NASA believes that regions with terrain sculpted by ice, water, and dust such as Terra Sirenum on Mars may be concealing life.
A new study published in the scientific journal Nature Communications Earth & Environment suggests that tiny organisms could find suitable shelter just below the surface in certain areas of Mars today.
Lead author Aditya Khuller from NASA’s Jet Propulsion Laboratory (JPL) stated: “If we are trying to find life anywhere in the universe today, then the icy regions on Mars are probably one of the most accessible places.”
Terra Sirenum (left) and Dao Vallis (upper right) on Mars may host cryoconite holes similar to the icy regions of Alaska on Earth (lower right) – (Photo: NASA).
Mars has two types of ice: frozen water and frozen carbon dioxide. The new study focused on the former.
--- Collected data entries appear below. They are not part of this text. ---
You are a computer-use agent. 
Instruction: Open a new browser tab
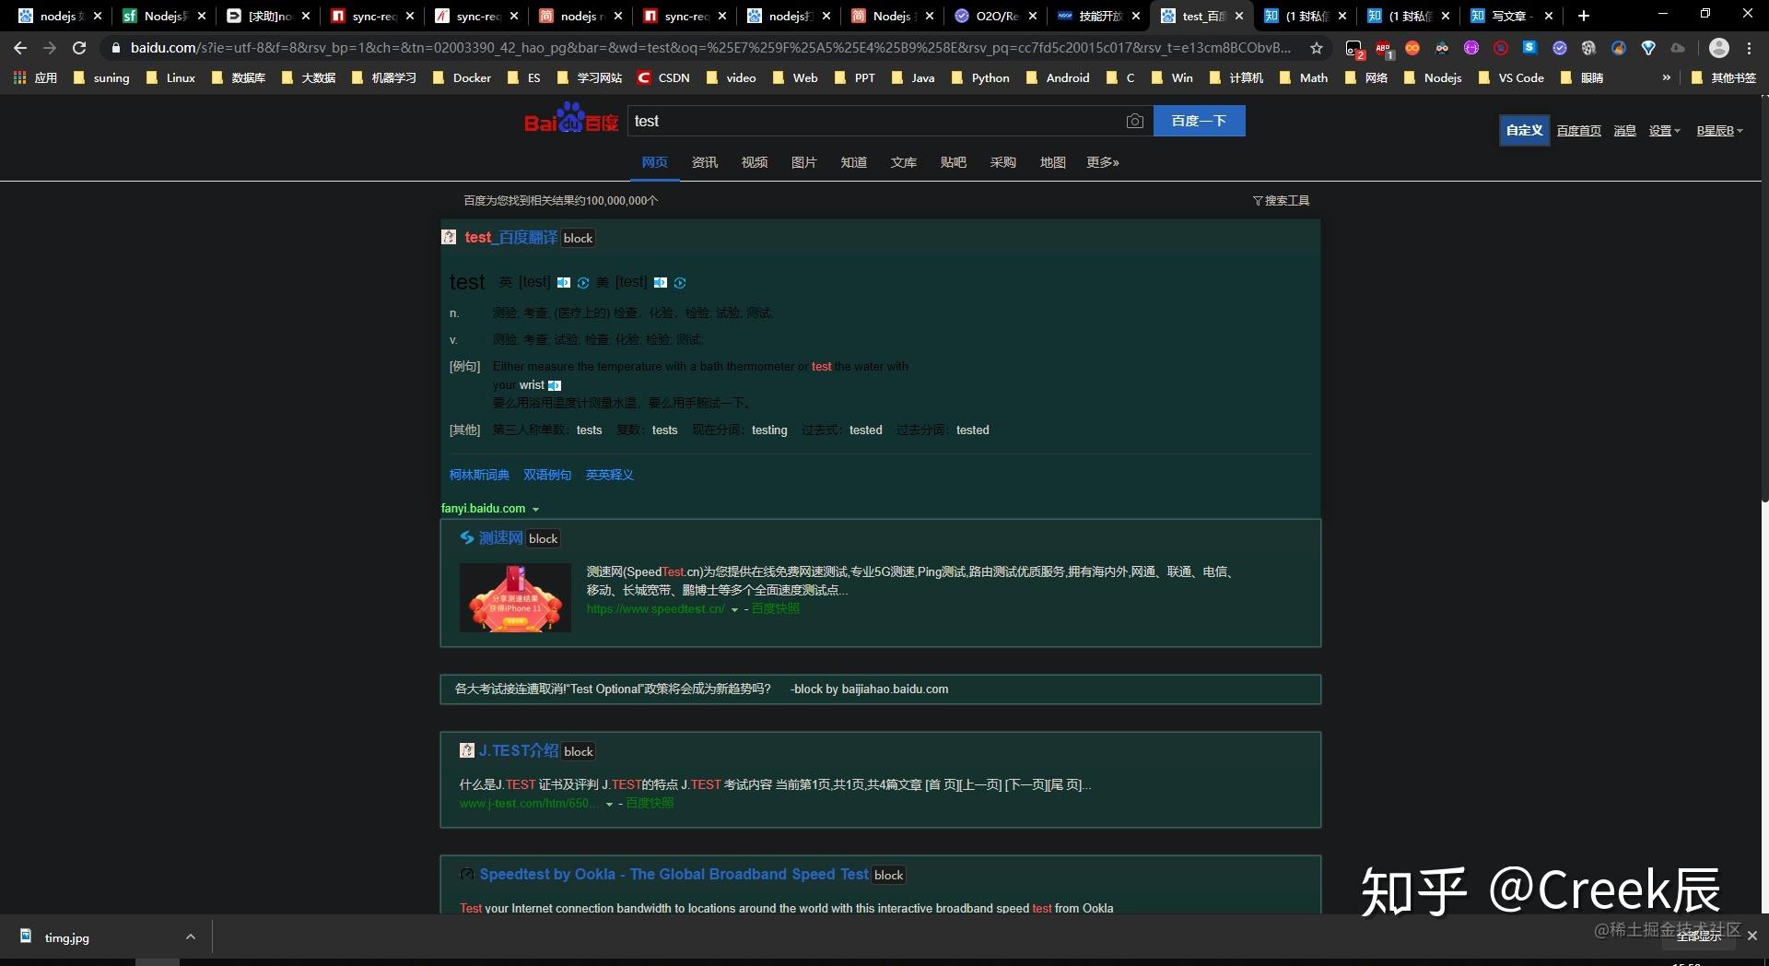(x=1583, y=16)
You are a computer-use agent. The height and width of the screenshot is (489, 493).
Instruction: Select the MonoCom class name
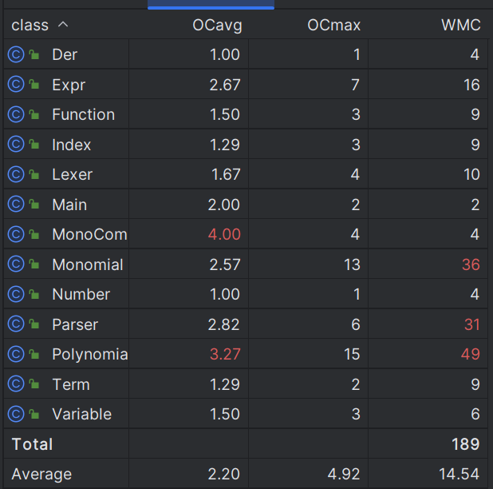click(x=89, y=234)
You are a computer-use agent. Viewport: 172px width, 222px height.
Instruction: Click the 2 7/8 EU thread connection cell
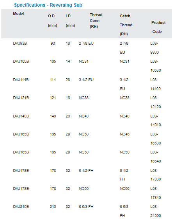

A significant amount of water ice on Mars formed from snow mixed with dust falling on the surface over a series of ice ages spanning millions of years, creating a patchy ice interspersed with dust.
While dust particles may obscure light in deeper ice layers, they play a crucial role in explaining how groundwater pools can form in ice when exposed to sunlight.
Dark dust absorbs more sunlight than the surrounding ice, potentially causing the ice to warm and melt at depths of several tens of centimeters below the surface.
On the Red Planet, atmospheric effects make melting difficult on the surface, but these obstacles would not exist beneath a layer of dusty snow or glacier.
On Earth, dust in the ice can create cryoconite holes, which are small cavities that form in the ice as dust particles blown by the wind settle, absorb sunlight, and melt deeper into the ice each summer.
Eventually, as these dust particles move further away from sunlight, they stop sinking but still generate enough heat to maintain a pocket of meltwater around them.
These pockets could support a thriving ecosystem with simple life forms such as bacteria.
Co-author Phil Christensen from Arizona State University in Tempe, who leads the Thermal Emission Imaging System (THEMIS) camera operations on NASA’s Mars Odyssey orbiter, noted that he and his colleagues have previously discovered layers of dust-covered water ice exposed in canyons on Mars.
In the new study, they argue that in those areas, dust ice allows enough light for photosynthesis at depths of 3 meters below the surface, where liquid water pockets can exist without evaporating due to the insulating ice layer above.
Among these areas, the region between 30 and 40 degrees latitude on Mars, in both the northern and southern hemispheres, is identified as the most promising area for exploration.